■ SET EXERCISE: Rewrite all of the entries below, swapping every "GUI agent" for "screen assistant" and keeping everything else the same.

+-------+

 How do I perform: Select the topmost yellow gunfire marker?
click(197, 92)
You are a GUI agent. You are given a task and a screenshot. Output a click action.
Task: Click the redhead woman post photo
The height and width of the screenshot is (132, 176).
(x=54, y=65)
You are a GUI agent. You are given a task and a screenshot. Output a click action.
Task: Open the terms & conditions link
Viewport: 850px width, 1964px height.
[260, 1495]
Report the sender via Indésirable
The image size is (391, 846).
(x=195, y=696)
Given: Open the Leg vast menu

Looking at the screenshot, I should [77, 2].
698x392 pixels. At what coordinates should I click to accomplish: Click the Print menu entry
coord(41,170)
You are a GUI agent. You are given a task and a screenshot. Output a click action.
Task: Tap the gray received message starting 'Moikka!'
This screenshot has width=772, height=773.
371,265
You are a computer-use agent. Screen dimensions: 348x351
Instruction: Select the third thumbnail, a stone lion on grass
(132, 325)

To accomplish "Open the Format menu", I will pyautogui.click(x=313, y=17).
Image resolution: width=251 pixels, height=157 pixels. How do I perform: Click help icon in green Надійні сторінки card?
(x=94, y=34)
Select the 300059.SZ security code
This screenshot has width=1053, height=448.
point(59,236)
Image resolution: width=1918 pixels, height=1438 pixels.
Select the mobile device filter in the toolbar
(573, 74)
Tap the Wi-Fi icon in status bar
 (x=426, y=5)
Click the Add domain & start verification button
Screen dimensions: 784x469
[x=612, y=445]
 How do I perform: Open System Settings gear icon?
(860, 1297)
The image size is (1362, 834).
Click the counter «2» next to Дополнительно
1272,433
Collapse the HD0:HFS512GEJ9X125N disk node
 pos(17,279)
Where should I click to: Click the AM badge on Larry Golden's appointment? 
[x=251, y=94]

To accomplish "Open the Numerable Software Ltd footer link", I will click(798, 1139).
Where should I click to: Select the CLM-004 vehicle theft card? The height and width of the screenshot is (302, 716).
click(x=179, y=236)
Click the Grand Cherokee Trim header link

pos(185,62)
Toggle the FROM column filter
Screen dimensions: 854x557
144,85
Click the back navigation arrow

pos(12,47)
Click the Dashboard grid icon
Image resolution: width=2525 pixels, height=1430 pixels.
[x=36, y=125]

+-------+

■ RESPONSE TO THE TASK:
 How do I perform: Select the topmost yellow gunfire marker?
click(197, 92)
You are a screen assistant. You are given a task and a screenshot. Output a click action.
Task: Click the redhead woman post photo
The height and width of the screenshot is (132, 176).
(x=54, y=65)
You are a screen assistant. You are given a task and a screenshot. Output a click action.
Task: Open the terms & conditions link
Viewport: 850px width, 1964px height.
[260, 1495]
Report the sender via Indésirable
The image size is (391, 846).
(x=195, y=696)
Given: Open the Leg vast menu

Looking at the screenshot, I should [77, 2].
698x392 pixels. At what coordinates should I click to accomplish: Click the Print menu entry
coord(41,170)
You are a screen assistant. You are given a task and a screenshot. Output a click action.
Task: Tap the gray received message starting 'Moikka!'
This screenshot has width=772, height=773.
371,265
You are a computer-use agent. Screen dimensions: 348x351
Instruction: Select the third thumbnail, a stone lion on grass
(132, 325)

To accomplish "Open the Format menu", I will pyautogui.click(x=313, y=17).
Image resolution: width=251 pixels, height=157 pixels. How do I perform: Click help icon in green Надійні сторінки card?
(x=94, y=34)
Select the 300059.SZ security code
This screenshot has width=1053, height=448.
point(59,236)
Image resolution: width=1918 pixels, height=1438 pixels.
Select the mobile device filter in the toolbar
(573, 74)
Tap the Wi-Fi icon in status bar
 (x=426, y=5)
Click the Add domain & start verification button
Screen dimensions: 784x469
[x=612, y=445]
 How do I perform: Open System Settings gear icon?
(860, 1297)
The image size is (1362, 834).
Click the counter «2» next to Дополнительно
1272,433
Collapse the HD0:HFS512GEJ9X125N disk node
 pos(17,279)
Where should I click to: Click the AM badge on Larry Golden's appointment? 
[x=251, y=94]

To accomplish "Open the Numerable Software Ltd footer link", I will click(798, 1139).
Where should I click to: Select the CLM-004 vehicle theft card? The height and width of the screenshot is (302, 716).
click(x=179, y=236)
Click the Grand Cherokee Trim header link

pos(185,62)
Toggle the FROM column filter
Screen dimensions: 854x557
144,85
Click the back navigation arrow

pos(12,47)
Click the Dashboard grid icon
Image resolution: width=2525 pixels, height=1430 pixels.
[x=36, y=125]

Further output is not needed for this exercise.